A student shows off her work to the judges in the 2010 UMM Fashion Trashion show
A student shows off her work to the judges in the 2010 UMM Fashion Trashion show

Friday was the second annual Fashion Trashion show, where a number of UMM’s Studio Art students grace the runway modeling outfits they’ve constructed primarily from recycled, reclaimed, and re-used materials. Jess Larson was kind enough to ask me to take pictures again (I shot the first show last year).

I did indeed take a bunch of photos, and posted just over 600 of the least blurry of them on Flickr yesterday. This is no big deal – I do lots of events and post piles of photos like this all the time.

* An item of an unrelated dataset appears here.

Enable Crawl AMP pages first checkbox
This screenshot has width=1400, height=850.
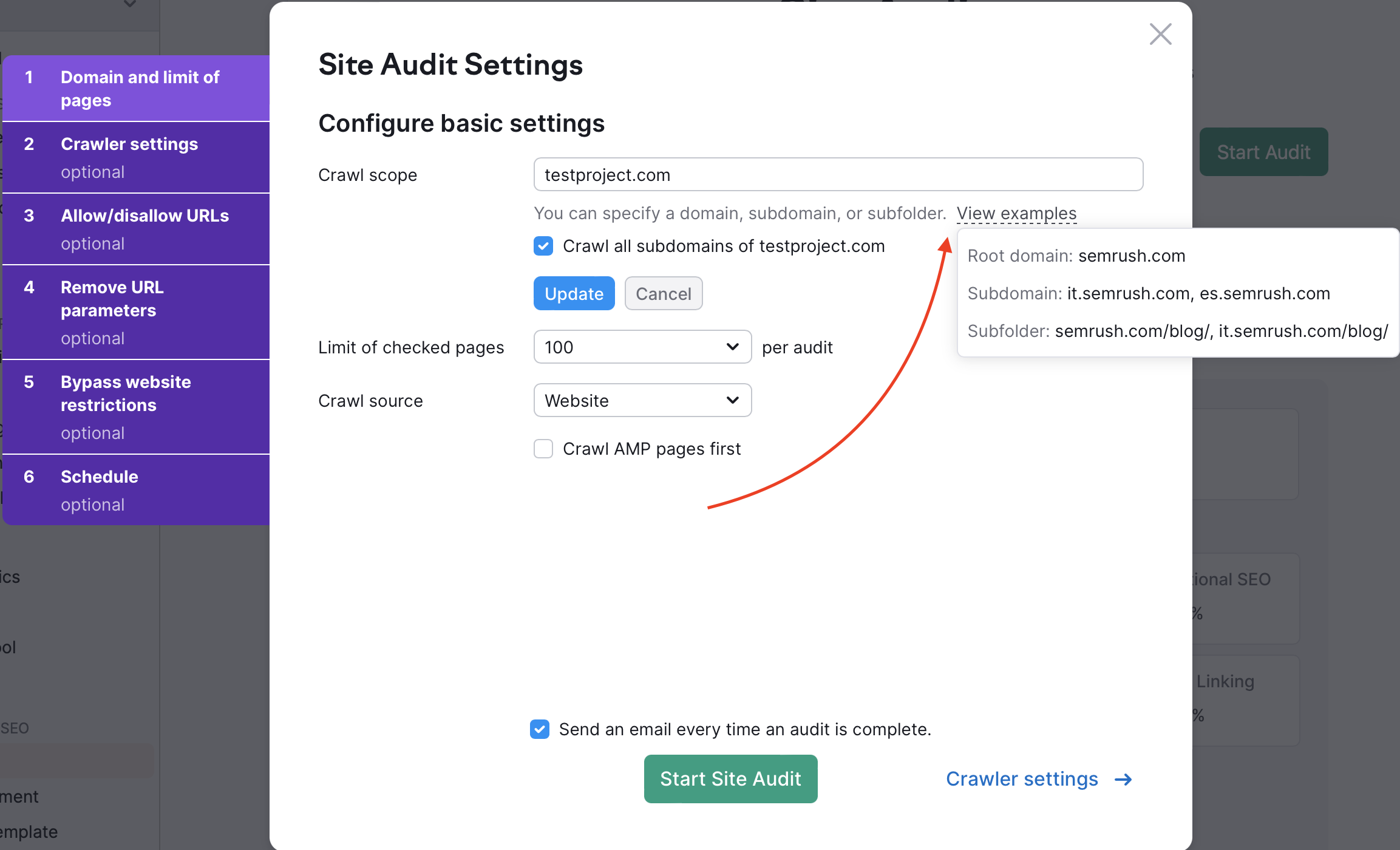point(544,449)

Except this time the view count just went totally through the roof. My events account typically gets a few hundred views a day, with small spikes when I post a new set. 1,000 views, though, would be a big day for that account.

I’ve had over 5,000 views today, the vast majority of which have been on the Fashion Trashion photos.

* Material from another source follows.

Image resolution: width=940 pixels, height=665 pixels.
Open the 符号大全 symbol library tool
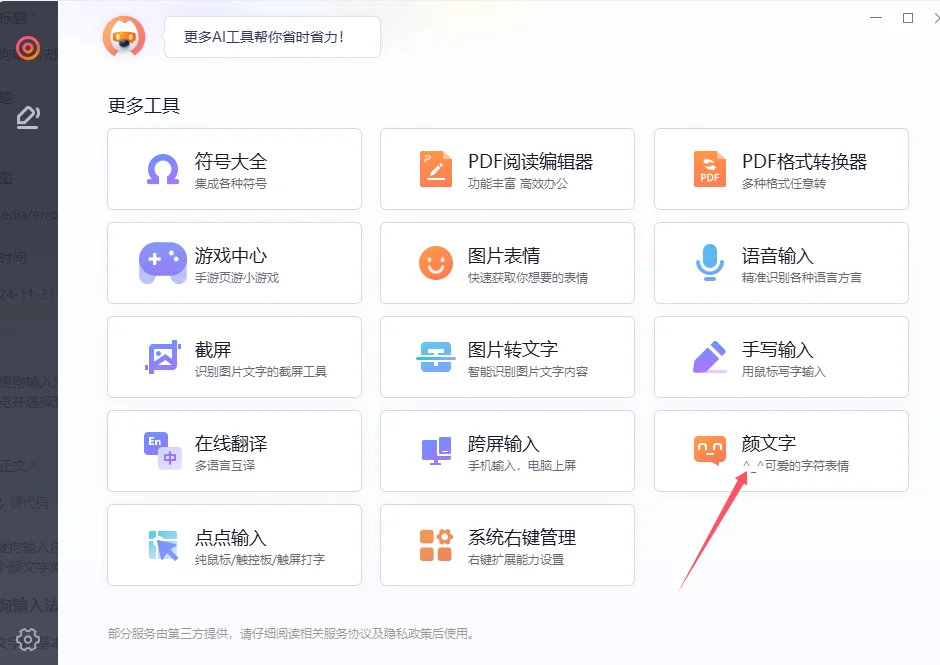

Graph showing the huge spike in views in the last day
A bit of a spike in views, eh?

I’m quite thoroughly gobsmacked, and not entirely sure where all the traffic is coming from. I’m thinking a lot of it is via Twitter, but it’s not really clear.

I suspect that the total lifetime views of my photographs pre-digital/Flickr might have been than 5,000, so to have 5,000 views of my work in one day is pretty amazing. I’m most grateful for the attention – thanks!

Flickr’s “day” just rolled over, and we peaked at 5,600 views for the 24 hour period. I’ve probably never seen anything close to that, and may never again. Crazy.